Halloween might have been and gone but here’s a record far more menacing than a few trespassing trick or treaters. If you’re a bit of a misery like me, then you’ll need some relatively extreme security measures to keep these over-excited juveniles away. I suggest you hibernate with a copy of 7 Sinners.
But of course there’s a lot more to Helloween’s new release than that and we won’t be using it solely as a glorified guard dog. While 7 Sinners exhibits some of the heaviest stuff Helloween have done it’s still charmingly charismatic and epic as hell.
Where The Sinners Go is a more than appetising starter, laden with the coherent and distorted edginess of Michael Weikath’s guitar and Markus Grosskopf’s deep bass completed with Andi Deris’ trademark, screeching vocals to create a classic opener.
It’s from the beginning of this opening track that you immediately realise that the production quality of the album is second to none.
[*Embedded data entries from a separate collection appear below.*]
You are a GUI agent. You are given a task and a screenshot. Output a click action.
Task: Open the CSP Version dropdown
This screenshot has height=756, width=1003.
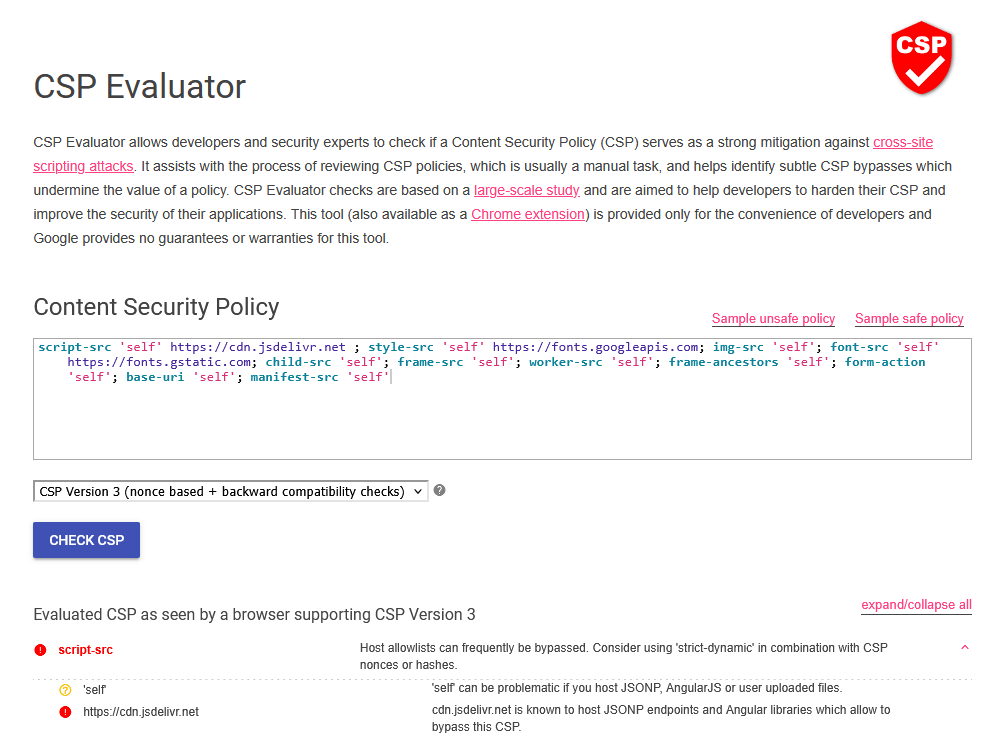click(230, 491)
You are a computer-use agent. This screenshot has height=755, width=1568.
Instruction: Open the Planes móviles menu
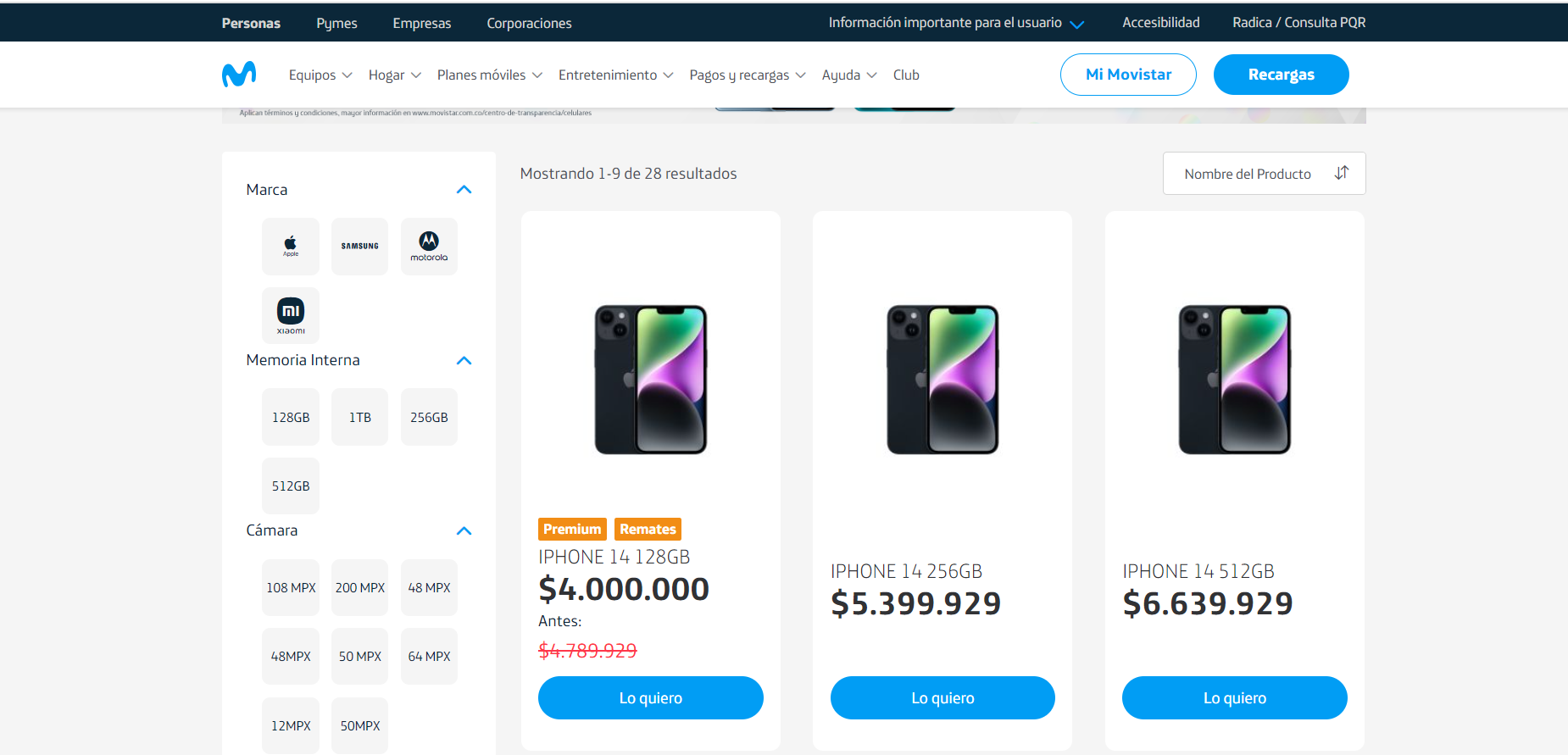coord(489,75)
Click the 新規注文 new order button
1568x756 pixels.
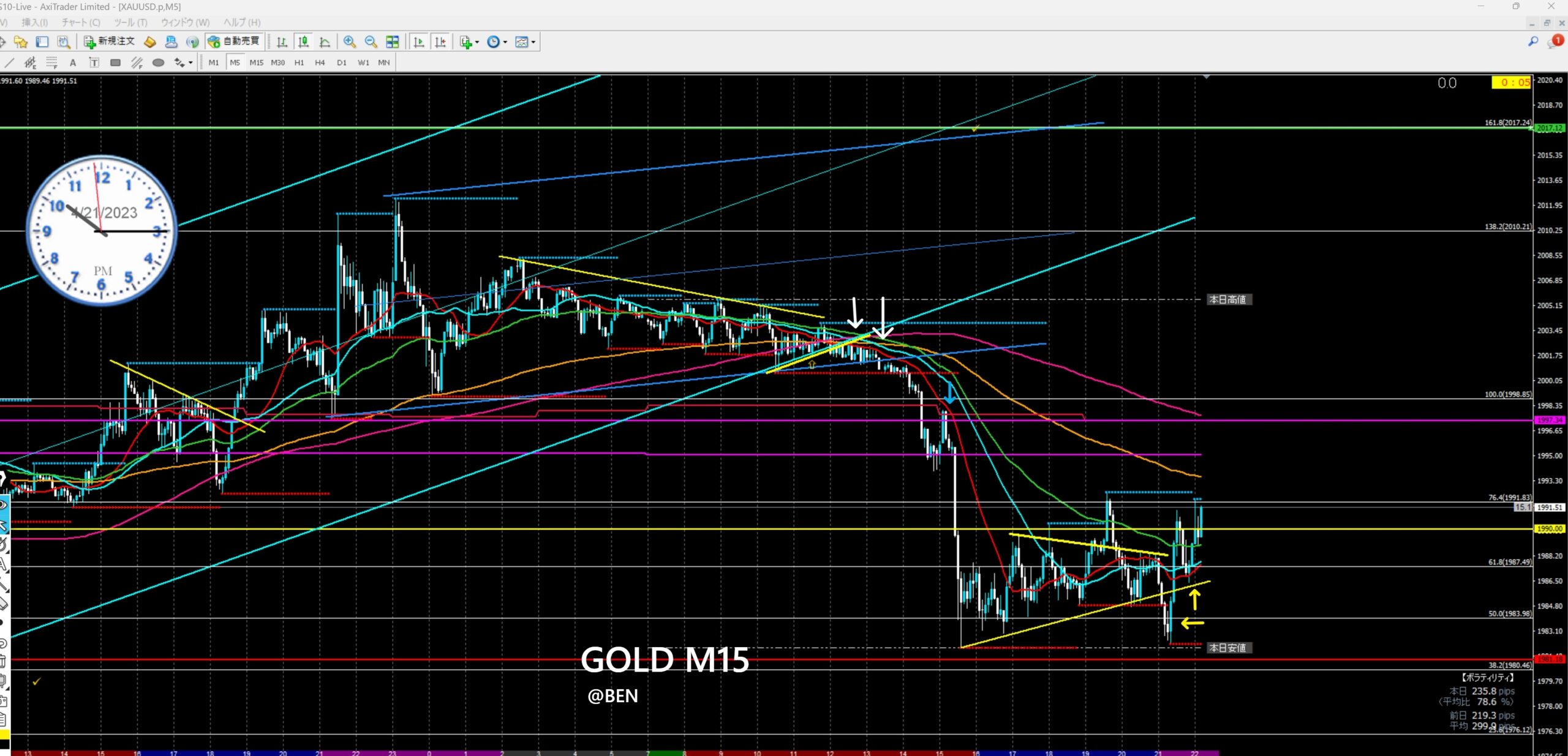(110, 42)
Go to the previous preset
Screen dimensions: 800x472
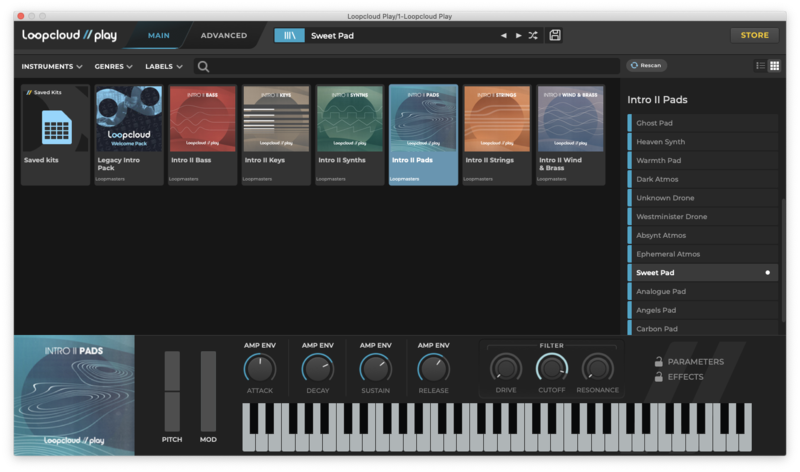(x=504, y=36)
If A Mountain Could Talk was written by Grosskopf and would border on over-the-top for some, but if you like a heroic tune with even some symphonic elements in thrown in, then you’ll probably love it.
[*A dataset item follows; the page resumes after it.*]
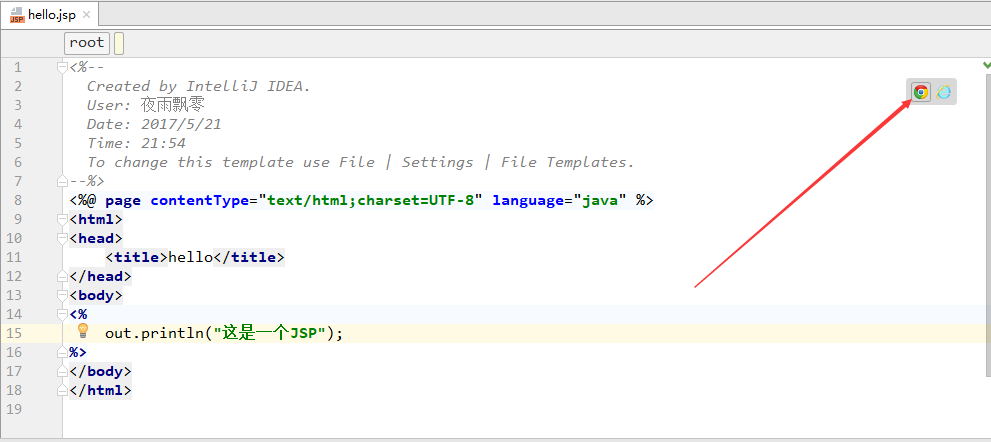Click the comment end fold marker on line 7
The width and height of the screenshot is (991, 442).
click(65, 181)
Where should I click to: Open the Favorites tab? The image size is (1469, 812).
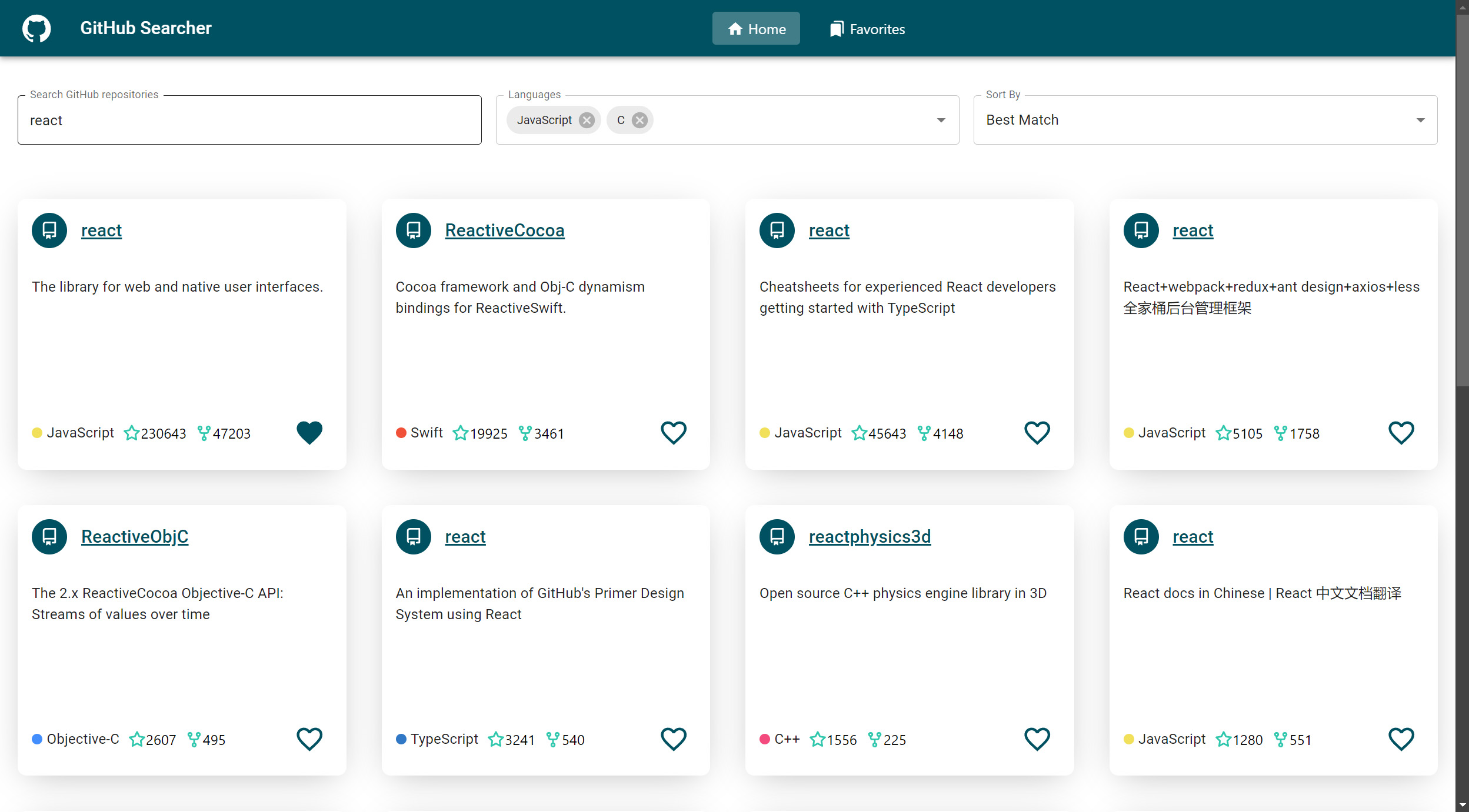867,29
Deris has written almost half of the songs, and that’s no problem for me but might be for other devout fans. Weikath’s writing is still present on The Sage, The Fool, The Sinner and on Raise The Noise, which momentarily confuses when a flute comes into the song out of nowhere. However, it takes less than a few seconds to realise that – no, Ian Anderson hasn’t hijacked the record and this actually sounds fantastic when layered on top of the driving riffs.